[PATCH] D31900: [AddDiscriminators] Assign discriminators to memset/memcpy/memmove intrinsic calls.

Tue Apr 11 08:22:32 PDT 2017

andreadb added a comment.

In https://reviews.llvm.org/D31900#723596, @danielcdh wrote:

> Thanks for explaining. My understanding is that memcpy will introduce new basic block, which will share the same discriminator with other basic block without this patch. As a result, that basic block is incorrectly annotated so that the block placement is suboptimal. If my understanding is correct, could you include a that in the unittest?

SROA would expand the memcpy call into a straight sequence of loads and stores since the size of each new alloca slice is known statically.
So, no new basic block is created during the process; each new load/store pair lives in the same basic block as the original memcpy call.

We can see this by running sroa on test memcpy-discriminator.ll.

SROA partitions the alloca `g_b.coerce` in two smaller alloca ( one for slice [0,8) and another for slice [8,12) ).

  Slices of alloca:   %g_b.coerce = alloca { i64, i32 }, align 4
    [0,12) slice #0 (splittable)
      used by:   call void @llvm.memcpy.p0i8.p0i8.i64(i8* %0, i8* %1, i64 12, i32 4, i1 false), !dbg !10
    [0,8) slice #1 (splittable)
      used by:   %3 = load i64, i64* %2, align 4, !dbg !8
    [8,12) slice #2 (splittable)
      used by:   %5 = load i32, i32* %4, align 4, !dbg !8

Each user of the original alloca is rewritten. The memcpy call is one of the users, so it is split into two pairs of loads and store (one pair per each slice).

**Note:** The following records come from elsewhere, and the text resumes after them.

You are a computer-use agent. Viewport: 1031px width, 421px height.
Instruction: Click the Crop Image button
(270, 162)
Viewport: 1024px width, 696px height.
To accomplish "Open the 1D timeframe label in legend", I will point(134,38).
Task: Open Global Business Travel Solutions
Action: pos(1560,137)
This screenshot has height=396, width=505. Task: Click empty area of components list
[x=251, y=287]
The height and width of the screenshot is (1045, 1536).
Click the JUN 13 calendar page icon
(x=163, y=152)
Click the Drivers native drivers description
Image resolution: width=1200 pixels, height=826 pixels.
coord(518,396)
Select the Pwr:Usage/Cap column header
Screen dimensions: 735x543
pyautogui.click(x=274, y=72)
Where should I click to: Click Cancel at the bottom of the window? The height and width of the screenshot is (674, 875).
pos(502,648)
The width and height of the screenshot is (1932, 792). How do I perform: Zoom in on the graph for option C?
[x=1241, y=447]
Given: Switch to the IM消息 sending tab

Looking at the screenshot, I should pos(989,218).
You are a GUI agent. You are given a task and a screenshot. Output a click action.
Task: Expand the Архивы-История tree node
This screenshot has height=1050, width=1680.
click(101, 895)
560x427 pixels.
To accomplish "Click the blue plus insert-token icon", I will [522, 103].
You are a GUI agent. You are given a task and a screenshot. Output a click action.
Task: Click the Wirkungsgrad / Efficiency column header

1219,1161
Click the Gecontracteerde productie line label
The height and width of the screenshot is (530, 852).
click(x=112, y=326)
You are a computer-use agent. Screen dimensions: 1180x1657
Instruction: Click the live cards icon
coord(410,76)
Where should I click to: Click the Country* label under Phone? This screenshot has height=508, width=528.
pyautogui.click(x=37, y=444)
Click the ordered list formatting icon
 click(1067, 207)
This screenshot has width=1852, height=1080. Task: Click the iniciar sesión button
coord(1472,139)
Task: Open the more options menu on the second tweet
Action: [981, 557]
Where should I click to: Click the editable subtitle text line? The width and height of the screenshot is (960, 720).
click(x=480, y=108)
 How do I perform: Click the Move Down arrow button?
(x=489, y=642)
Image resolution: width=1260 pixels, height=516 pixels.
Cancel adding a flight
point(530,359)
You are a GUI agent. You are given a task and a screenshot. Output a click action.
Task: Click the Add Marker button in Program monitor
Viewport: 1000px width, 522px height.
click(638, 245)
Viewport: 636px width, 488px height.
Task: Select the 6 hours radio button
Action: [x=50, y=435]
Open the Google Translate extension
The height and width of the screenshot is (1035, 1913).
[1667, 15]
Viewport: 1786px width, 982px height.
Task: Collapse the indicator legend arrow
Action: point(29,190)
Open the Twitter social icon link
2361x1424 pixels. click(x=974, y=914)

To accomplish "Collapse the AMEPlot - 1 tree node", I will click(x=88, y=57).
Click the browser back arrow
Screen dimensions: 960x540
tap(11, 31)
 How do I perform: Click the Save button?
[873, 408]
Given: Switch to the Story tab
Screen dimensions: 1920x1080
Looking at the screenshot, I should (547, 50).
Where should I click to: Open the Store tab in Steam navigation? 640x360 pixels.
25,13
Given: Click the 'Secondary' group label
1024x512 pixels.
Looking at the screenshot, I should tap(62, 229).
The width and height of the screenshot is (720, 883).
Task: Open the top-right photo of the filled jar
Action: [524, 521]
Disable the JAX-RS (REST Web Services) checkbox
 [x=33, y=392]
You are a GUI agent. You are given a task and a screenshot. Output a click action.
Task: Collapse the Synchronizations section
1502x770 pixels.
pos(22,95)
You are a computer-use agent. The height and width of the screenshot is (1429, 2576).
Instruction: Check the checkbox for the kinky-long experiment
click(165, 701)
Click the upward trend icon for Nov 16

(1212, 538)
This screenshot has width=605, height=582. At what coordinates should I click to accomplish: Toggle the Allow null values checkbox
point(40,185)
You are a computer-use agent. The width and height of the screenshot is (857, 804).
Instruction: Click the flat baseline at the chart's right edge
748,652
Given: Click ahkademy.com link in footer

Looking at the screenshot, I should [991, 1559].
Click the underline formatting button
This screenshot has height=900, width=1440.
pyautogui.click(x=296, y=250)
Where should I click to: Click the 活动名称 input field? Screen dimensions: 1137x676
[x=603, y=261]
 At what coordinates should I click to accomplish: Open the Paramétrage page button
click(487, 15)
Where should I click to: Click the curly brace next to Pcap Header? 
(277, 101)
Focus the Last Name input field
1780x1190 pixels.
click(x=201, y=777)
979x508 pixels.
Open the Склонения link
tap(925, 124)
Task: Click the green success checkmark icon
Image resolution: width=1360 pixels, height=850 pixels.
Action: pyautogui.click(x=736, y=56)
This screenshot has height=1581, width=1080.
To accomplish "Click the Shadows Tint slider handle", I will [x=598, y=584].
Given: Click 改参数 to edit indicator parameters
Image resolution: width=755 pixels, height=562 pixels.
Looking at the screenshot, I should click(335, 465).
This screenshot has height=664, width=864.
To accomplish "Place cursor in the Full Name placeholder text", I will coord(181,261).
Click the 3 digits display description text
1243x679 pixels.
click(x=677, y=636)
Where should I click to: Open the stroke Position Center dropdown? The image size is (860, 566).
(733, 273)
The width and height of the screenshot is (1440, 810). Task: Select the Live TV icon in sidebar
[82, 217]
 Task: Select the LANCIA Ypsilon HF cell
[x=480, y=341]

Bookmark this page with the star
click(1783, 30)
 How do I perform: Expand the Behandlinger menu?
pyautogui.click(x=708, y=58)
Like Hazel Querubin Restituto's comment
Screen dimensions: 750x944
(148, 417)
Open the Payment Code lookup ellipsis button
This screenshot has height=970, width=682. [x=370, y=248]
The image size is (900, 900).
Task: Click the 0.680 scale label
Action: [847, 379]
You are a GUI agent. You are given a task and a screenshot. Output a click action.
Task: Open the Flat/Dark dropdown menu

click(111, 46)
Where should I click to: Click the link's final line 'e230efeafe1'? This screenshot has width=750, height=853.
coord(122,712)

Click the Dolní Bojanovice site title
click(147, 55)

Later on SROA uses mem2reg to promote the newly created alloca slices to register. In this example, the promotion is successful, and load %3 and %5 are made redundant by the loads materialized as a result of the memcpy expansion.

This is the IR at the end of SROA:

  define i32 @foo(i32 %cond) !dbg !5 {
  entry:
    %tobool = icmp ne i32 %cond, 0, !dbg !7
    br i1 %tobool, label %cond.true, label %cond.end, !dbg !7

  cond.true:                                        ; preds = %entry
    %g_b.coerce.sroa.0.0.copyload = load i64, i64* bitcast (%struct.B* @g_b to i64*), align 4, !dbg !8    <<< NO DISCRIMINATOR
    %g_b.coerce.sroa.2.0.copyload = load i32, i32* getelementptr inbounds (%struct.B, %struct.B* @g_b, i64 0, i32 1), align 4, !dbg !8 <<< NO DISCRIMINATOR
    %call = call i32 @bar(i64 %g_b.coerce.sroa.0.0.copyload, i32 %g_b.coerce.sroa.2.0.copyload, i32 33), !dbg !9 
    br label %cond.end, !dbg !11

  cond.end:                                         ; preds = %cond.true, %entry
    %cond1 = phi i32 [ %call, %cond.true ], [ 42, %entry ], !dbg !12
    ret i32 %cond1, !dbg !14
  }

Where:
!7 = !DILocation(line: 16, column: 16, scope: !5)
!8 = !DILocation(line: 16, column: 23, scope: !5)
!9 = !DILocation(line: 16, column: 23, scope: !10)
!10 = !DILexicalBlockFile(scope: !5, file: !1, discriminator: 2)
!14 = !DILocation(line: 17, column: 3, scope: !5)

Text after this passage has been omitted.